Bealach Caorthainn
The road of the rowans
The Irish name — Bealach Caorthainn, the road of the rowan trees — is the older one and is what the postmark still answers to. By local tradition the village owes its first syllable to Saint Ciarán of Clonmacnoise, who is meant to have come this way before he founded the great school downriver around 545. Whether or not he ever stood here, his name is on the place.
Corn mill, then barracks
The mill on the Breensford
The Breensford River, which crosses the N55 and falls into Lough Ree, once turned a corn mill in the village. The mill building was later used as a barracks for the Royal Irish Constabulary; the ruins of it are still there beside the river. Samuel Lewis, in his 1837 topographical dictionary, noted that races took place occasionally at Ballykeeran — the kind of detail that suggests a village with a bit more going on than the present main road would lead you to think.
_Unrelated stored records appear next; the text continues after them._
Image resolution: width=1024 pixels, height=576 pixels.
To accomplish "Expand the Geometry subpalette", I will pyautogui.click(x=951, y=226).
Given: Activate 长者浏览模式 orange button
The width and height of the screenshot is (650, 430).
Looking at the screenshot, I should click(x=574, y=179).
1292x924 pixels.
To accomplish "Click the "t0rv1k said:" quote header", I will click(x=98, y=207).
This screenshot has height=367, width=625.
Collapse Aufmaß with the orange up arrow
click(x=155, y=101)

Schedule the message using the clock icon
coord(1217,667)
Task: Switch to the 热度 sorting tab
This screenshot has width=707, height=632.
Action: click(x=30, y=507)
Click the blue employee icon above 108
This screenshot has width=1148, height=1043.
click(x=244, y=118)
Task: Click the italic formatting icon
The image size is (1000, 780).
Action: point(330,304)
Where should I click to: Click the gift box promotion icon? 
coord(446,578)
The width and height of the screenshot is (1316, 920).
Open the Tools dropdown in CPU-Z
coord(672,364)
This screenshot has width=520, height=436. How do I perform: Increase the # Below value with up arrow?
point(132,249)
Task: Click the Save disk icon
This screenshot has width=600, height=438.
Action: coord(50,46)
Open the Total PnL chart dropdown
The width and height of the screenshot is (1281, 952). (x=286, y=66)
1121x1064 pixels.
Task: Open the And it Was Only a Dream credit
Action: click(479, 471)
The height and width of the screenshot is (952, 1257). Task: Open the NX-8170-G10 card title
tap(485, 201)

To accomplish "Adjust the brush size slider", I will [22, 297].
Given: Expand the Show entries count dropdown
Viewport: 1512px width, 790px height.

Coosan, Killinure, Ballykeeran
The inner lakes
South of the open expanse of Lough Ree, the lake breaks into a chain of smaller reed-bordered loughs — Coosan, Killinure, Ballykeeran — joined by narrow channels you can only get a small boat through. Killinure is the one Wineport Lodge looks out on. Ballykeeran Lough is the most hidden of the three; Waterways Ireland describes it as reached by a passage through the reeds. A different lake from the one the maps draw.